**Work to complete**
Leaving out all pictures, return the records word for word.

Screenshot grounding data
━━━━━━━━━━━━━━━━

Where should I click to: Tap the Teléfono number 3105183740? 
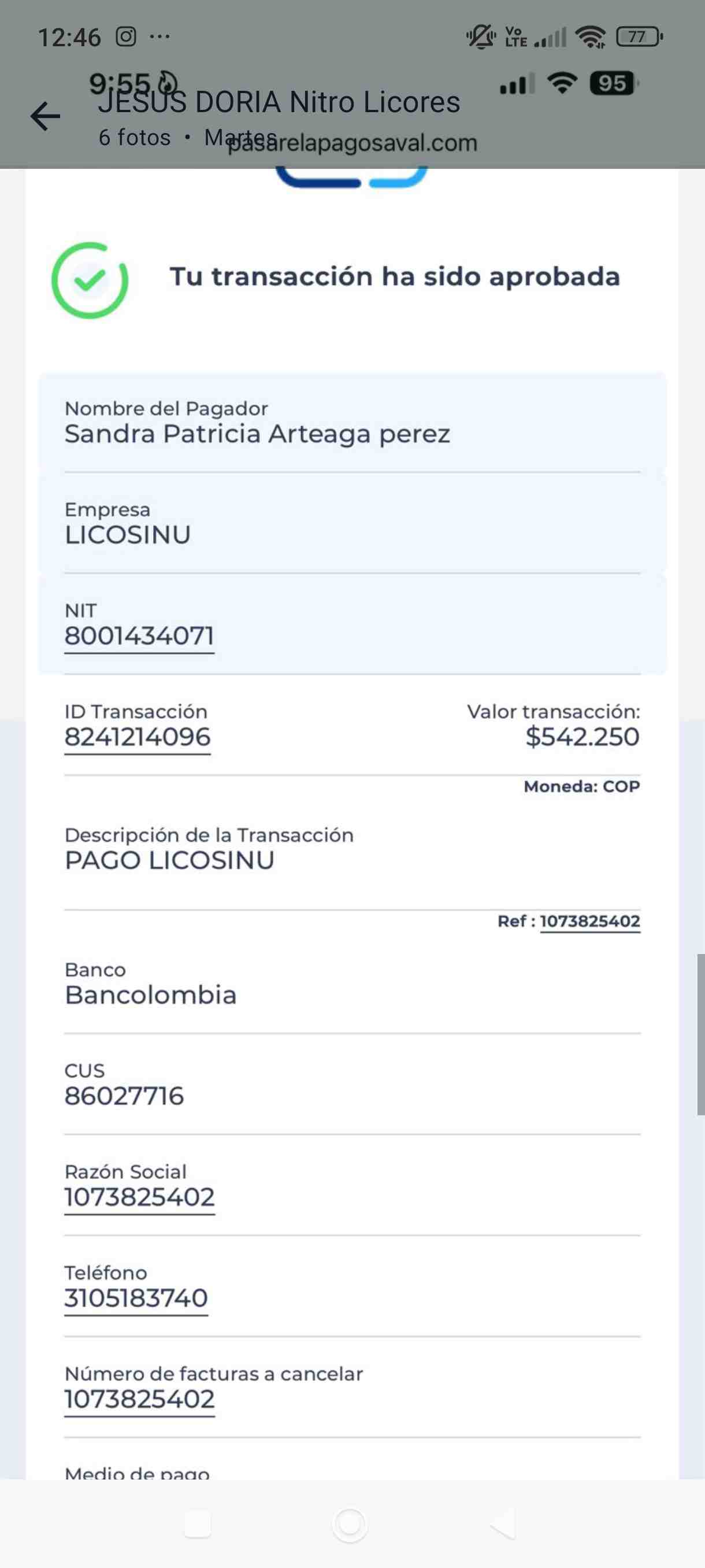136,1299
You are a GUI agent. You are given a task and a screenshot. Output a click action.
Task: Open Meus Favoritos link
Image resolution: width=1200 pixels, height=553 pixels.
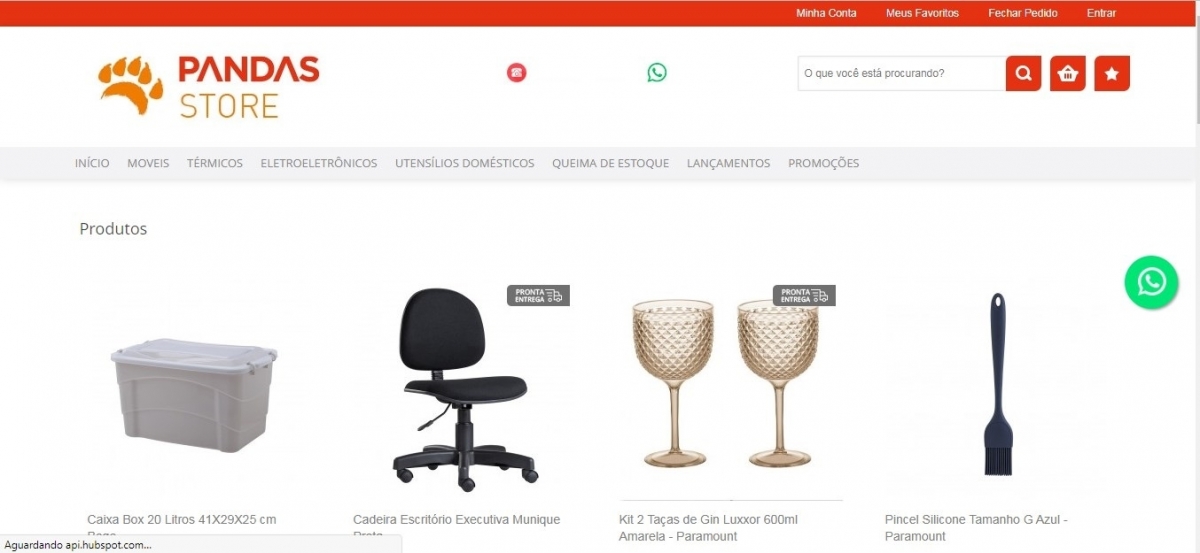[x=922, y=13]
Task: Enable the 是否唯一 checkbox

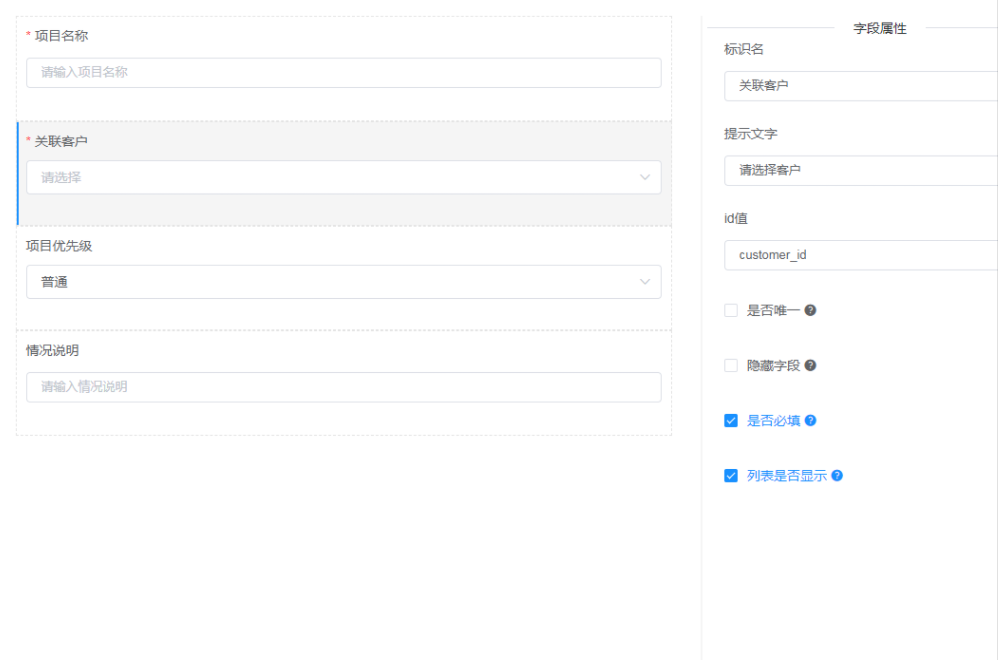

━━━━━━━━━━━━━━━━

**Answer to this task**
Where should I click to: Tap the Teléfono number 3105183740? 
136,1299
You are a GUI agent. You are given a task and a screenshot. Output a click action.
Task: Open Meus Favoritos link
Image resolution: width=1200 pixels, height=553 pixels.
[x=922, y=13]
Task: Enable the 是否唯一 checkbox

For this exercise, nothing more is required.